Ginkgolide B Promotes Angiogenesis After Oxygen-Glucose Deprivation by Regulating AKT1 in bEnd.3 Cells

Background: Ischemic stroke leads to significant neuronal damage, and impaired angiogenesis remains a critical factor limiting post-stroke recovery. Ginkgolide B (GB), a key component of Ginkgo biloba extract, has shown potential neuroprotective effects, but its pro-angiogenic mechanisms remain unclear.

Methods: To investigate the effects of GB, we established an oxygen-glucose deprivation/reperfusion (OGD/R) model using bEnd.3 cells. Potential molecular targets of GB were explored through a combination of network pharmacology analysis, protein-protein interaction (PPI) network construction, pathway enrichment, and molecular dynamics simulations. Based on these predictions, a series of in vitro assays-including Cell Counting Kit-8 (CCK-8), 5-ethynyl-2'-deoxyuridine (EdU) incorporation, wound-healing, Transwell migration, and Matrigel tube formation tests-were performed to evaluate cell viability, proliferation, migration, and angiogenic activity. Western blotting was conducted to detect Akt serine/threonine kinase 1 (Akt1), vascular endothelial growth factor (VEGF), and Angiogenin (Ang) expression and clarify the role of the Akt1/VEGF/Ang pathway.

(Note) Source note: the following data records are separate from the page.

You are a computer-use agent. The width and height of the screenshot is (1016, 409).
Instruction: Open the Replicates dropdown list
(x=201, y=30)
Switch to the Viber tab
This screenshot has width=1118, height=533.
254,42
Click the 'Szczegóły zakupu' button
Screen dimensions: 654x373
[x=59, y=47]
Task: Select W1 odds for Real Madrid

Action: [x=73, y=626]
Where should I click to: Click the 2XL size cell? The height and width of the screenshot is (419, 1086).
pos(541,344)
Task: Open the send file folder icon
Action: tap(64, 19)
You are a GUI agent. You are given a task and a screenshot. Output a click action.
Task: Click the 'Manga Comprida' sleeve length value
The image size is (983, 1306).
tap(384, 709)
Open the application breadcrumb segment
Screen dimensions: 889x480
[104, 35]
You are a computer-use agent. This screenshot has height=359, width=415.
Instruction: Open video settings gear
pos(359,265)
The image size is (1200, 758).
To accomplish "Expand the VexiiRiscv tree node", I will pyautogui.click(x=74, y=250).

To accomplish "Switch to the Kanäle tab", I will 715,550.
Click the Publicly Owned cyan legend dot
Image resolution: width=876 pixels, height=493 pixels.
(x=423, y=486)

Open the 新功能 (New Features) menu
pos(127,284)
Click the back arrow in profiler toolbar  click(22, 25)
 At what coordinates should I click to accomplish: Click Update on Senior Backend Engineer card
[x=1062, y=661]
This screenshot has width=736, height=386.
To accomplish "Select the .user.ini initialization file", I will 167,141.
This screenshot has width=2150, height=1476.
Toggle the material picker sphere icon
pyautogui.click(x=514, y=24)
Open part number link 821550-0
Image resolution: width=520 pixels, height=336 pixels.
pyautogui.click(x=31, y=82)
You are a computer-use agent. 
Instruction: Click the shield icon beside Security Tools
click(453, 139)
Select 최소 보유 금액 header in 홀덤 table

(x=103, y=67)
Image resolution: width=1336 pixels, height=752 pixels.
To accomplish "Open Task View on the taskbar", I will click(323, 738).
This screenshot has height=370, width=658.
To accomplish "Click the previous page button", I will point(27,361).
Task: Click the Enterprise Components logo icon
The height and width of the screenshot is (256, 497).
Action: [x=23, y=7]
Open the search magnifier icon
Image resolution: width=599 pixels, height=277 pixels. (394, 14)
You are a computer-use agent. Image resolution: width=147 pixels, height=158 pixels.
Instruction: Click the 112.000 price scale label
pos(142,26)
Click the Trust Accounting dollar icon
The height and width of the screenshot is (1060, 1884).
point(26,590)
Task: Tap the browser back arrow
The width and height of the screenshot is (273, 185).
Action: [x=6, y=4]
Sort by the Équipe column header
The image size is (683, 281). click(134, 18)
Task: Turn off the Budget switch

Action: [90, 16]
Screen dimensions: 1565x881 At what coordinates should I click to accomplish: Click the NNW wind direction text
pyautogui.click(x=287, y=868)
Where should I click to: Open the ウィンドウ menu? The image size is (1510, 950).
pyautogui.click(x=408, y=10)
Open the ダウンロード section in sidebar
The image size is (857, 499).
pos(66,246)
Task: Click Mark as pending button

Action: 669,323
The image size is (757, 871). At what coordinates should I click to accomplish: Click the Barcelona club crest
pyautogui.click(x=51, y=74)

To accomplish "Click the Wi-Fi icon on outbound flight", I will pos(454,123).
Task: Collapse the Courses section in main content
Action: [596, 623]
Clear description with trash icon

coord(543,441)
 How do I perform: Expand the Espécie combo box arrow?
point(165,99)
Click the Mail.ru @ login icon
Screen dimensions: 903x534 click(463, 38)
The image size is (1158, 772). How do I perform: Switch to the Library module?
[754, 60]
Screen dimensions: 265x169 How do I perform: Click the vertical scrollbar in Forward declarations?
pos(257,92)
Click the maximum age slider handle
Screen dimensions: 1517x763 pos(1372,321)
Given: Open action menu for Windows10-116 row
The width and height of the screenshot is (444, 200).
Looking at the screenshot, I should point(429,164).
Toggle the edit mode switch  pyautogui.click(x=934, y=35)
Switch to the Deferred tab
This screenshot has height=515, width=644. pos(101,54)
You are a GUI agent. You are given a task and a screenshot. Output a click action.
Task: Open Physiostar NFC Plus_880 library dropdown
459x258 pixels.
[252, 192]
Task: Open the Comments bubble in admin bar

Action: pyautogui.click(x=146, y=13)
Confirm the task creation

Results: Bioinformatics analysis identified 19 potential targets, among which Akt1, Matrix Metalloproteinase 9 (MMP9), and Prostaglandin-Endoperoxide Synthase 2 (PTGS2) exhibited the highest relevance. GB showed no evident cytotoxicity at concentrations up to 40 μM and mitigated the OGD/R-induced reduction in cell viability. At this concentration range, GB also enhanced endothelial proliferation, migration, and tube formation in bEnd.3 cells. Mechanistic studies revealed that MK2206 inhibition of Akt1 markedly suppressed Akt1 expression (p < 0.01), impaired angiogenic capacity, and aggravated ischemic-hypoxic injury, whereas GB treatment significantly increased VEGF and Ang expression (p < 0.01), likely via Akt1 upregulation (p < 0.01).

Conclusion: GB promotes angiogenesis and exerts neuroprotective effects by activating the Akt1/VEGF/Ang signaling pathway, suggesting its potential therapeutic value for ischemic stroke-related injuries.

AKT1; Ginkgolide B; angiogenesis; ischemic stroke.